Hypocoercivity and Uniform Regularity for the Vlasov-Poisson-Fokker-Planck System with Uncertainty and Multiple Scales

TL;DR

This paper establishes uniform regularity and exponential decay for the Vlasov-Poisson-Fokker-Planck system with uncertainty and multiple scales, advancing the understanding of its sensitivity and numerical analysis.

Contribution

It provides the first hypocoercivity results for a nonlinear kinetic system with random input, crucial for uncertainty quantification and spectral convergence analysis.

Findings

Proves uniform regularity in random space under Sobolev norms.

Establishes exponential decay to the global Maxwellian.

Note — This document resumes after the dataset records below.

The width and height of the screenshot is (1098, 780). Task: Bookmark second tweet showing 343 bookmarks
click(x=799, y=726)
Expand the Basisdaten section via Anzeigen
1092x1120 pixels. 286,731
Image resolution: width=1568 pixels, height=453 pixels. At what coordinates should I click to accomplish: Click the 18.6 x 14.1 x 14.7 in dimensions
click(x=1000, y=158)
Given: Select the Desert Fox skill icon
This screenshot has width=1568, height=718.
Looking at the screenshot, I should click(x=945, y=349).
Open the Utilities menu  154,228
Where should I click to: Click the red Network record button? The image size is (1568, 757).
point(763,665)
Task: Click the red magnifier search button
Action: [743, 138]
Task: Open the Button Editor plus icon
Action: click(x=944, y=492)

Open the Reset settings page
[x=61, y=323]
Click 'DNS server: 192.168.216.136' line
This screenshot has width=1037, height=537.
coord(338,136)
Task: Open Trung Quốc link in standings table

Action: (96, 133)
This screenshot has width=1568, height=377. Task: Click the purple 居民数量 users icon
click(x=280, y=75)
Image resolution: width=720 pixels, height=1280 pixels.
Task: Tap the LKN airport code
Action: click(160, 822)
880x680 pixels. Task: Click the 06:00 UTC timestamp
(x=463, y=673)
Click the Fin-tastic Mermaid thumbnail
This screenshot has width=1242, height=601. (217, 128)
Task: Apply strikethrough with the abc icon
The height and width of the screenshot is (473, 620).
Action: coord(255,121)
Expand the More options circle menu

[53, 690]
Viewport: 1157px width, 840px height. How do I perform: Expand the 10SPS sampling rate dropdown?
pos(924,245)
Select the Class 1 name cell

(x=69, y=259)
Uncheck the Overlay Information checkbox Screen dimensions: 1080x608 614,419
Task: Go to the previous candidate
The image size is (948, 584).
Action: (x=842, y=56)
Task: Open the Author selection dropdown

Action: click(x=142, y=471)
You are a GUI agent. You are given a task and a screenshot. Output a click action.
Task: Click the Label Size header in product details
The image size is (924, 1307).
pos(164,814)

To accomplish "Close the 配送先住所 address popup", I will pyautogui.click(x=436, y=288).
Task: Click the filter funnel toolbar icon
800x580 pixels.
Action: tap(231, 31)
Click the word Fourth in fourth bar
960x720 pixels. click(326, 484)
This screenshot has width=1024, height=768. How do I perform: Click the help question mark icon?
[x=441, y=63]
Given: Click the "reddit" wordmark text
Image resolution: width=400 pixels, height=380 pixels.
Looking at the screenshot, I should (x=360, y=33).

First hypocoercivity results for nonlinear kinetic systems with randomness.

Abstract

We study the Vlasov-Poisson-Fokker-Planck system with uncertainty and multiple scales. Here the uncertainty, modeled by random variables, enters the solution through initial data, while the multiple scales lead the system to its high-field or parabolic regimes. With the help of proper Lyapunov-type inequalities, under some mild conditions on the initial data, the regularity of the solution in the random space, as well as exponential decay of the solution to the global Maxwellian, are established under Sobolev norms, which are ${\it uniform}$ in terms of the scaling parameters. These are the first hypocoercivity results for a nonlinear kinetic system with random input, which are important for the understanding of the sensitivity of the system under random perturbations, and for the establishment of spectral convergence of popular numerical methods for uncertainty quantification based on (spectrally accurate) polynomial chaos expansions.